§ **Task brief**: Skip the images. Copy the records exactly as written.

§ **Task data**:
<<<<

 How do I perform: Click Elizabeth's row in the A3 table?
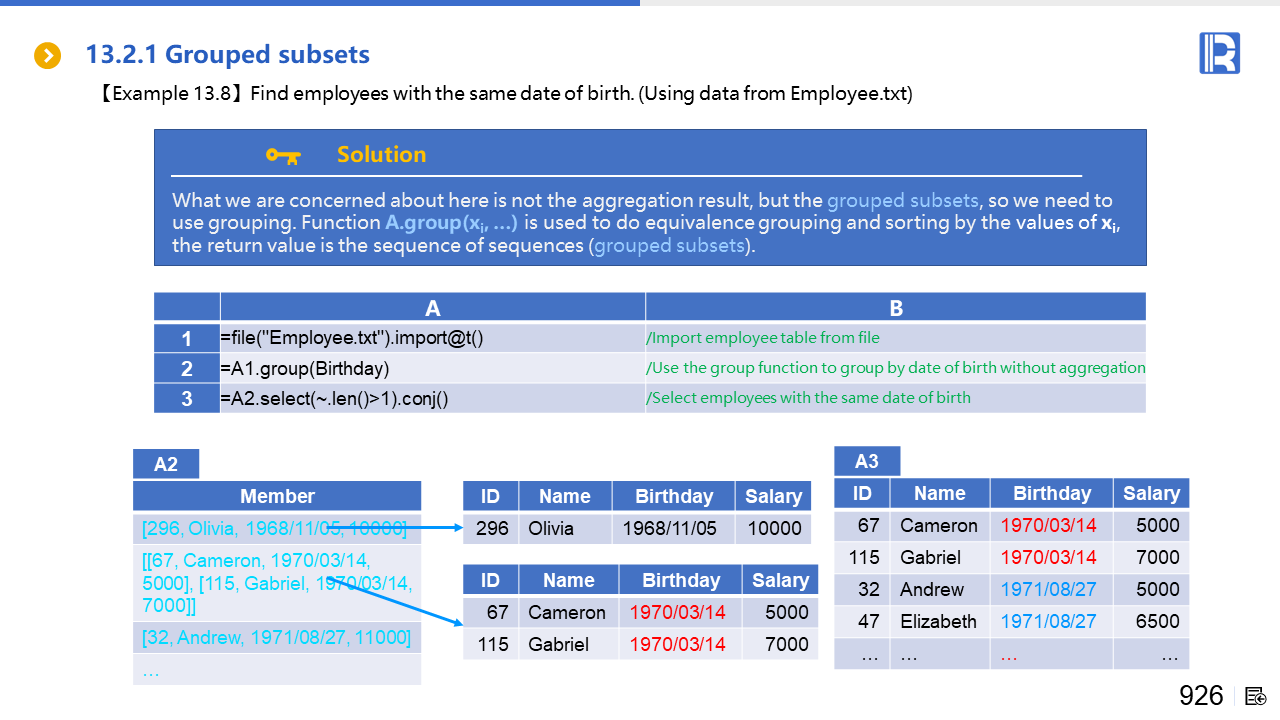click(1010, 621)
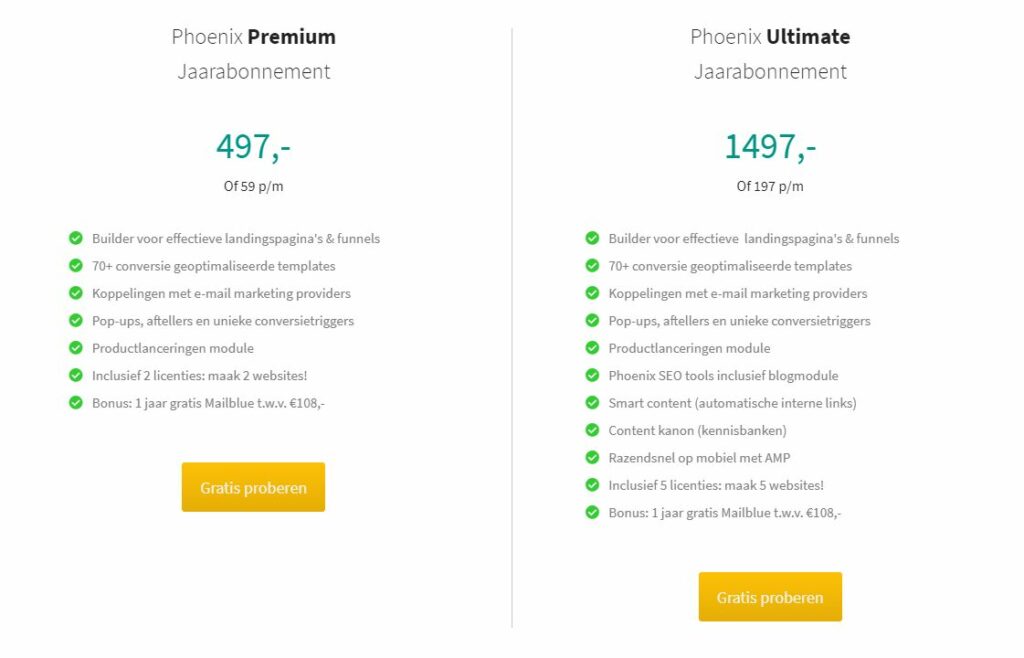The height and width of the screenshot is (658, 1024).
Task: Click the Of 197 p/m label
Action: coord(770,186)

>>>>

§ **Task result**:
 How do I perform: Click Elizabeth's row in the A3 table?
click(1010, 621)
The height and width of the screenshot is (658, 1024).
Task: Click the Of 197 p/m label
Action: coord(770,186)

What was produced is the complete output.